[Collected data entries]
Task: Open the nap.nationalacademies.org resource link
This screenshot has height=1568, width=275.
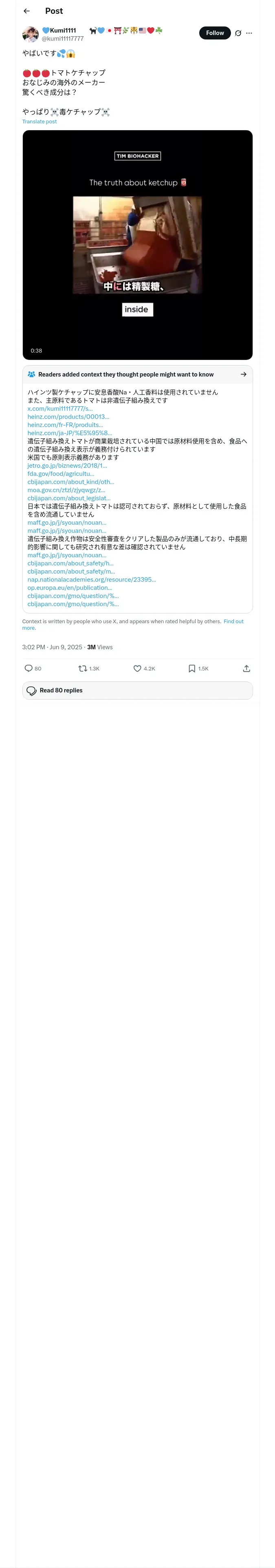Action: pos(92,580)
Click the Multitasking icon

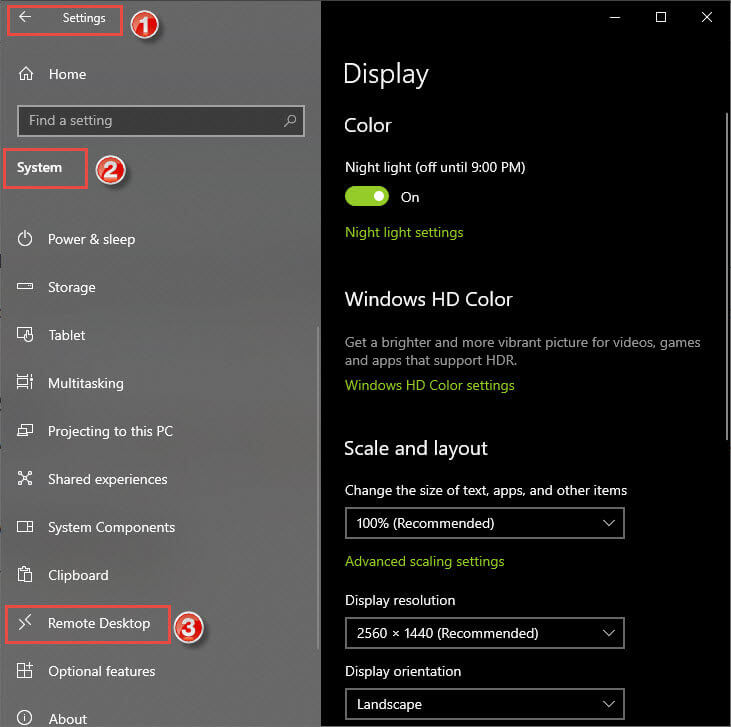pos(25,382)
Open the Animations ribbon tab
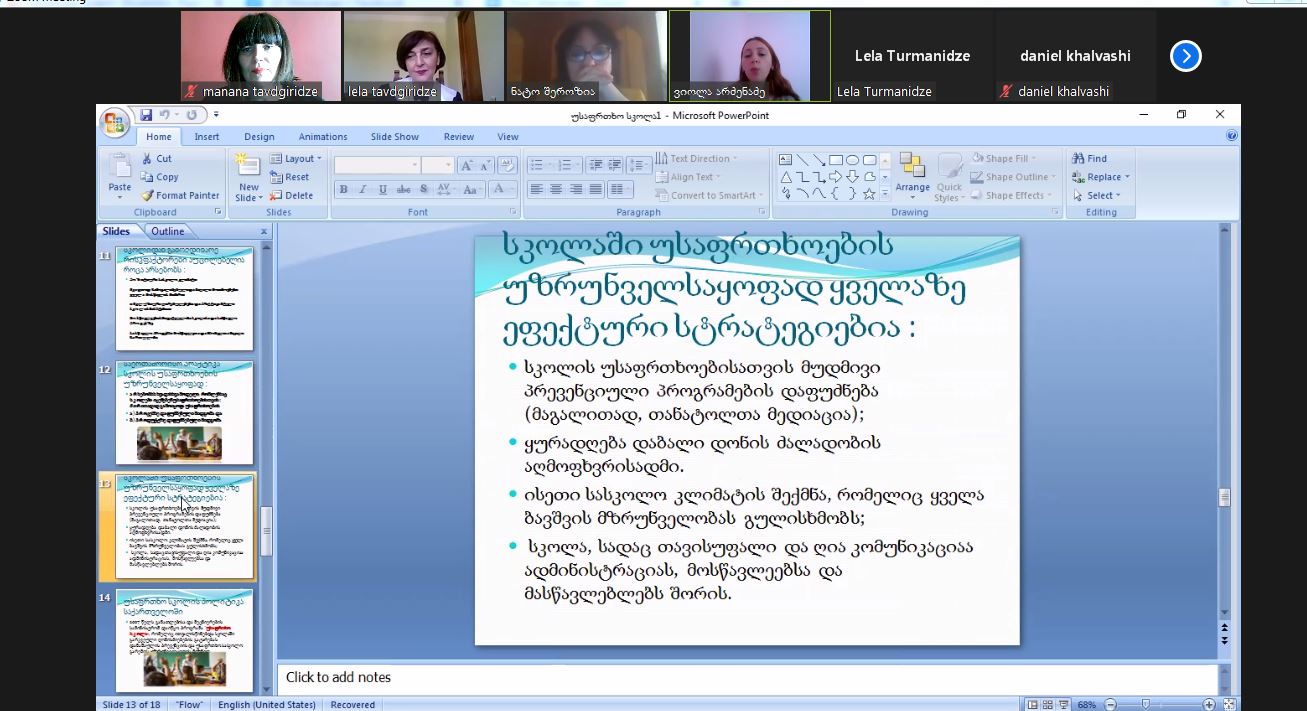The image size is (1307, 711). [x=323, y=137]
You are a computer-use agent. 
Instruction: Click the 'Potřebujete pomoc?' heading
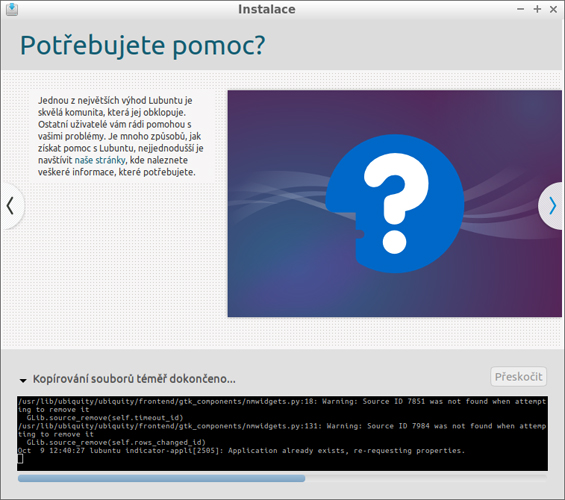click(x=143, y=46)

...

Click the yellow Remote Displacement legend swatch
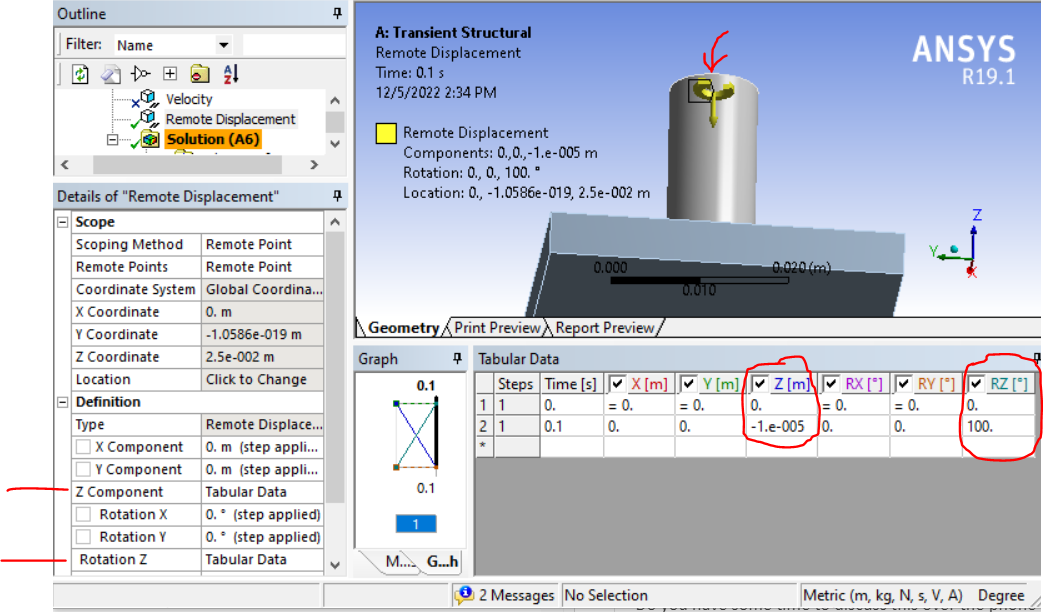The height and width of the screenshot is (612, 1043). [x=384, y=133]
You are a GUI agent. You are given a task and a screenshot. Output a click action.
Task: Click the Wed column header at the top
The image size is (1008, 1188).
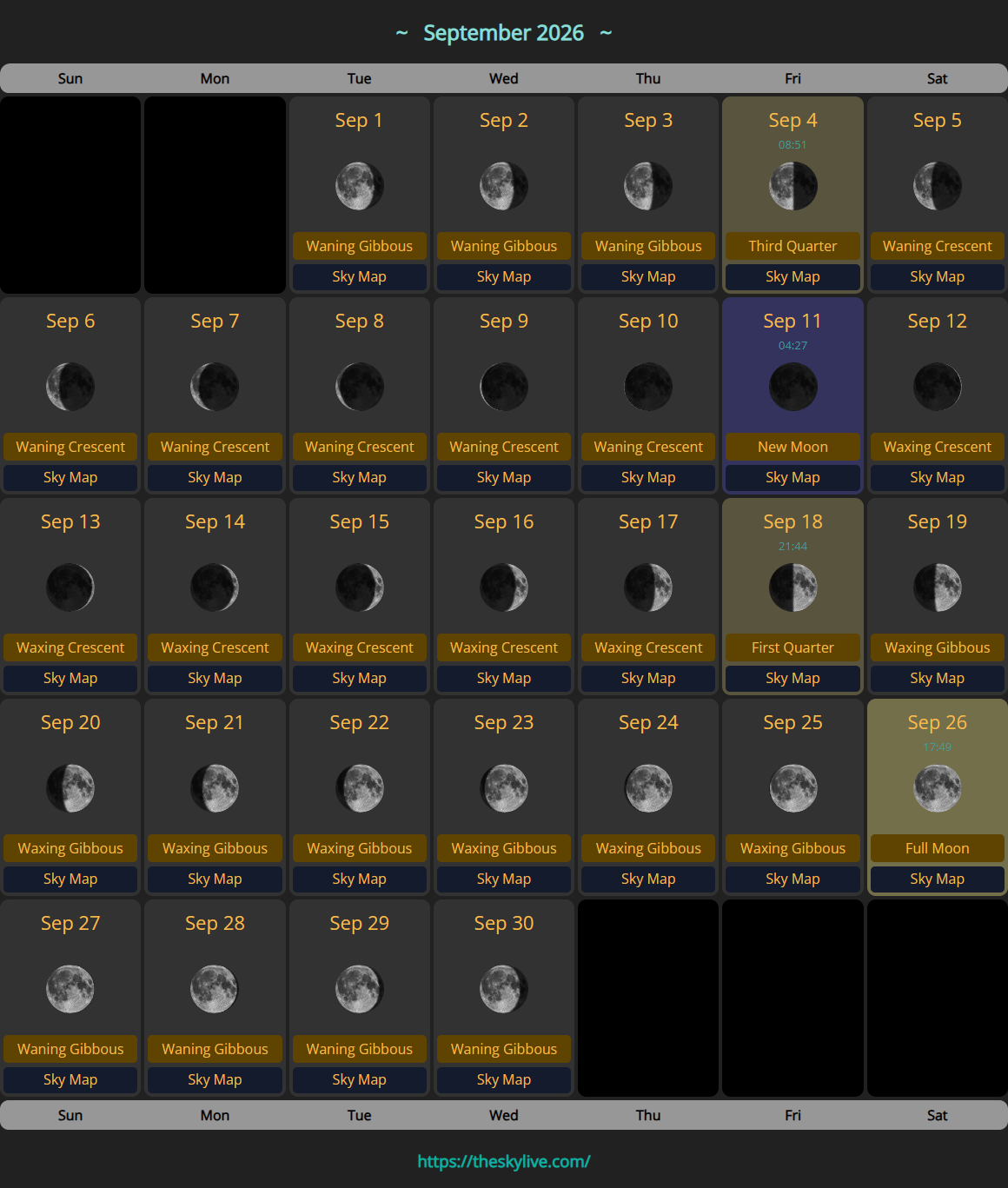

▸ **Exercise aim**:
Your copy should hold the lines from the one with "Click the yellow" up to and including the one with "The image size is (1008, 1188).", exactly as in the data above, and no pictures.

▸ **Task result**:
Click the yellow Remote Displacement legend swatch
The height and width of the screenshot is (612, 1043). [x=384, y=133]
You are a GUI agent. You are given a task and a screenshot. Output a click action.
Task: Click the Wed column header at the top
The image size is (1008, 1188).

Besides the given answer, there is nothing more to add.